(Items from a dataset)
________________________
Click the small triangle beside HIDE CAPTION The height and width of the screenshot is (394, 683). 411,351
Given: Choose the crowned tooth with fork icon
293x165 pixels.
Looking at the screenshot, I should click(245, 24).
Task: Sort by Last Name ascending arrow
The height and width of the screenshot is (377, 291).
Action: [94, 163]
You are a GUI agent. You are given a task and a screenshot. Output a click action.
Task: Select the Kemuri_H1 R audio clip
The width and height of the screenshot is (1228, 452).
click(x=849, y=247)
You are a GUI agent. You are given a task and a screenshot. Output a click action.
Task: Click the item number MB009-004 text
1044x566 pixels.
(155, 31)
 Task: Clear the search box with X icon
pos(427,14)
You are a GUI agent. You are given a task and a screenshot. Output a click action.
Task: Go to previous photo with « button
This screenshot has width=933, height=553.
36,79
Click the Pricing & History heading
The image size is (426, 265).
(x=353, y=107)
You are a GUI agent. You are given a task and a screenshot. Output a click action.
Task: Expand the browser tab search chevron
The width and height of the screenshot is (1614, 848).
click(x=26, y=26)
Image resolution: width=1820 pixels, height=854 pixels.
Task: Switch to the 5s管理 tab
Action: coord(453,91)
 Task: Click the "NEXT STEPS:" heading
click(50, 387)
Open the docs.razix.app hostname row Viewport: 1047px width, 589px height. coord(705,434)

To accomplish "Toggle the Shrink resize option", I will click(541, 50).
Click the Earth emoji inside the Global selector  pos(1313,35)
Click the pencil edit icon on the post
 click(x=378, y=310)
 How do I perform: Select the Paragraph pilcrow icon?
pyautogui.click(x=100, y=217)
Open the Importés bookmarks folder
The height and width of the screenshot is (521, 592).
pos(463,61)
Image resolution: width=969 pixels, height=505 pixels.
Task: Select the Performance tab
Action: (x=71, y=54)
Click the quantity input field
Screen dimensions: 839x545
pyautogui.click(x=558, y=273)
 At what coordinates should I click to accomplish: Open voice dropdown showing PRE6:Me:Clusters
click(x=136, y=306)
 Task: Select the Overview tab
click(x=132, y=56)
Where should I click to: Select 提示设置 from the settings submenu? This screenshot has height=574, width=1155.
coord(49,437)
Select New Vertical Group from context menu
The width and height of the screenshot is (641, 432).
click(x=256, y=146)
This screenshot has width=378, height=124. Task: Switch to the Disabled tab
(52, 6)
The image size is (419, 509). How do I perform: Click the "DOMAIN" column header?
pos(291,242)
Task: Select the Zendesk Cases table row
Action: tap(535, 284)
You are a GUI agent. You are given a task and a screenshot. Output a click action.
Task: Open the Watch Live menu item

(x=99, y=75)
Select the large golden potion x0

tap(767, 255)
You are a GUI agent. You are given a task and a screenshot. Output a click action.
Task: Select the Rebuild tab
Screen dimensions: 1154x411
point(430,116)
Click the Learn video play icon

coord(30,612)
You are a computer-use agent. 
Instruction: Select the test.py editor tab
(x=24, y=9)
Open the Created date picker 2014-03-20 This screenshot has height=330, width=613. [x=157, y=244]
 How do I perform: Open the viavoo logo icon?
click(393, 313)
________________________
Reproduce, word for word, all of the entries above.

## Reply
Click the small triangle beside HIDE CAPTION The height and width of the screenshot is (394, 683). 411,351
Given: Choose the crowned tooth with fork icon
293x165 pixels.
Looking at the screenshot, I should click(245, 24).
Task: Sort by Last Name ascending arrow
The height and width of the screenshot is (377, 291).
Action: [94, 163]
You are a GUI agent. You are given a task and a screenshot. Output a click action.
Task: Select the Kemuri_H1 R audio clip
The width and height of the screenshot is (1228, 452).
click(x=849, y=247)
You are a GUI agent. You are given a task and a screenshot. Output a click action.
Task: Click the item number MB009-004 text
1044x566 pixels.
(155, 31)
 Task: Clear the search box with X icon
pos(427,14)
You are a GUI agent. You are given a task and a screenshot. Output a click action.
Task: Go to previous photo with « button
This screenshot has width=933, height=553.
36,79
Click the Pricing & History heading
The image size is (426, 265).
(x=353, y=107)
You are a GUI agent. You are given a task and a screenshot. Output a click action.
Task: Expand the browser tab search chevron
The width and height of the screenshot is (1614, 848).
click(x=26, y=26)
Image resolution: width=1820 pixels, height=854 pixels.
Task: Switch to the 5s管理 tab
Action: coord(453,91)
 Task: Click the "NEXT STEPS:" heading
click(50, 387)
Open the docs.razix.app hostname row Viewport: 1047px width, 589px height. coord(705,434)

To accomplish "Toggle the Shrink resize option", I will click(541, 50).
Click the Earth emoji inside the Global selector  pos(1313,35)
Click the pencil edit icon on the post
 click(x=378, y=310)
 How do I perform: Select the Paragraph pilcrow icon?
pyautogui.click(x=100, y=217)
Open the Importés bookmarks folder
The height and width of the screenshot is (521, 592).
pos(463,61)
Image resolution: width=969 pixels, height=505 pixels.
Task: Select the Performance tab
Action: (x=71, y=54)
Click the quantity input field
Screen dimensions: 839x545
pyautogui.click(x=558, y=273)
 At what coordinates should I click to accomplish: Open voice dropdown showing PRE6:Me:Clusters
click(x=136, y=306)
 Task: Select the Overview tab
click(x=132, y=56)
Where should I click to: Select 提示设置 from the settings submenu? This screenshot has height=574, width=1155.
coord(49,437)
Select New Vertical Group from context menu
The width and height of the screenshot is (641, 432).
click(x=256, y=146)
This screenshot has width=378, height=124. Task: Switch to the Disabled tab
(52, 6)
The image size is (419, 509). How do I perform: Click the "DOMAIN" column header?
pos(291,242)
Task: Select the Zendesk Cases table row
Action: tap(535, 284)
You are a GUI agent. You are given a task and a screenshot. Output a click action.
Task: Open the Watch Live menu item

(x=99, y=75)
Select the large golden potion x0

tap(767, 255)
You are a GUI agent. You are given a task and a screenshot. Output a click action.
Task: Select the Rebuild tab
Screen dimensions: 1154x411
point(430,116)
Click the Learn video play icon

coord(30,612)
You are a computer-use agent. 
Instruction: Select the test.py editor tab
(x=24, y=9)
Open the Created date picker 2014-03-20 This screenshot has height=330, width=613. [x=157, y=244]
 How do I perform: Open the viavoo logo icon?
click(393, 313)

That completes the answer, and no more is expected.